__Provided entries__.
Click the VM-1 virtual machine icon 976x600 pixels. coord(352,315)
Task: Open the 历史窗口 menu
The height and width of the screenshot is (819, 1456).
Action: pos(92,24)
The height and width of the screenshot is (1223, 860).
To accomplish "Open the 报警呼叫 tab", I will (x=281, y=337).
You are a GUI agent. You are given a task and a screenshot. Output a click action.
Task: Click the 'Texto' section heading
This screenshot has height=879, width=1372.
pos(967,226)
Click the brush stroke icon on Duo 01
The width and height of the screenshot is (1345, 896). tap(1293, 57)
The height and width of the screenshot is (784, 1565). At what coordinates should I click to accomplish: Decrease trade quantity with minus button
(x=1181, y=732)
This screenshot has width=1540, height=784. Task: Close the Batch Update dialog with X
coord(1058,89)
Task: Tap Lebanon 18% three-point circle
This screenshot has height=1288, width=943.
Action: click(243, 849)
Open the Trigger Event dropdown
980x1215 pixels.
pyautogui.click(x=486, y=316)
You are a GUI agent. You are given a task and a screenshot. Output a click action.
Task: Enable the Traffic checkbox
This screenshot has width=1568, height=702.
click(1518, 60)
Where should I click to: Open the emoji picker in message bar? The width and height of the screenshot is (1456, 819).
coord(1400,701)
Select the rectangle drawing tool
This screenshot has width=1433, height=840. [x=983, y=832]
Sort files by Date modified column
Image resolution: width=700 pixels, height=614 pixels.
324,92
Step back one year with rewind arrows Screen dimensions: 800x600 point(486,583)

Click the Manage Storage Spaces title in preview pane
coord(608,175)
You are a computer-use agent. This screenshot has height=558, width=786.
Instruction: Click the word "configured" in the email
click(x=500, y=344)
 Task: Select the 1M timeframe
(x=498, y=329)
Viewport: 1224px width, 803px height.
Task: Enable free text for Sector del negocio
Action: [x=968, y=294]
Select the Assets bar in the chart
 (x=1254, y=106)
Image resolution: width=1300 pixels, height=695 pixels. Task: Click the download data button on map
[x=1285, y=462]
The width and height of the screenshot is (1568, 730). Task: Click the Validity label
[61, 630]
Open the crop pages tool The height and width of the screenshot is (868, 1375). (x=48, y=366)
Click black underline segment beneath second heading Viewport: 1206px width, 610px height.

__Problem description__. Reproduce all of the material above verbatim, line for line.

__Solution__.
Click the VM-1 virtual machine icon 976x600 pixels. coord(352,315)
Task: Open the 历史窗口 menu
The height and width of the screenshot is (819, 1456).
Action: pos(92,24)
The height and width of the screenshot is (1223, 860).
To accomplish "Open the 报警呼叫 tab", I will (x=281, y=337).
You are a GUI agent. You are given a task and a screenshot. Output a click action.
Task: Click the 'Texto' section heading
This screenshot has height=879, width=1372.
pos(967,226)
Click the brush stroke icon on Duo 01
The width and height of the screenshot is (1345, 896). tap(1293, 57)
The height and width of the screenshot is (784, 1565). At what coordinates should I click to accomplish: Decrease trade quantity with minus button
(x=1181, y=732)
This screenshot has width=1540, height=784. Task: Close the Batch Update dialog with X
coord(1058,89)
Task: Tap Lebanon 18% three-point circle
This screenshot has height=1288, width=943.
Action: click(243, 849)
Open the Trigger Event dropdown
980x1215 pixels.
pyautogui.click(x=486, y=316)
You are a GUI agent. You are given a task and a screenshot. Output a click action.
Task: Enable the Traffic checkbox
This screenshot has width=1568, height=702.
click(1518, 60)
Where should I click to: Open the emoji picker in message bar? The width and height of the screenshot is (1456, 819).
coord(1400,701)
Select the rectangle drawing tool
This screenshot has width=1433, height=840. [x=983, y=832]
Sort files by Date modified column
Image resolution: width=700 pixels, height=614 pixels.
324,92
Step back one year with rewind arrows Screen dimensions: 800x600 point(486,583)

Click the Manage Storage Spaces title in preview pane
coord(608,175)
You are a computer-use agent. This screenshot has height=558, width=786.
Instruction: Click the word "configured" in the email
click(x=500, y=344)
 Task: Select the 1M timeframe
(x=498, y=329)
Viewport: 1224px width, 803px height.
Task: Enable free text for Sector del negocio
Action: [x=968, y=294]
Select the Assets bar in the chart
 (x=1254, y=106)
Image resolution: width=1300 pixels, height=695 pixels. Task: Click the download data button on map
[x=1285, y=462]
The width and height of the screenshot is (1568, 730). Task: Click the Validity label
[61, 630]
Open the crop pages tool The height and width of the screenshot is (868, 1375). (x=48, y=366)
Click black underline segment beneath second heading Viewport: 1206px width, 610px height.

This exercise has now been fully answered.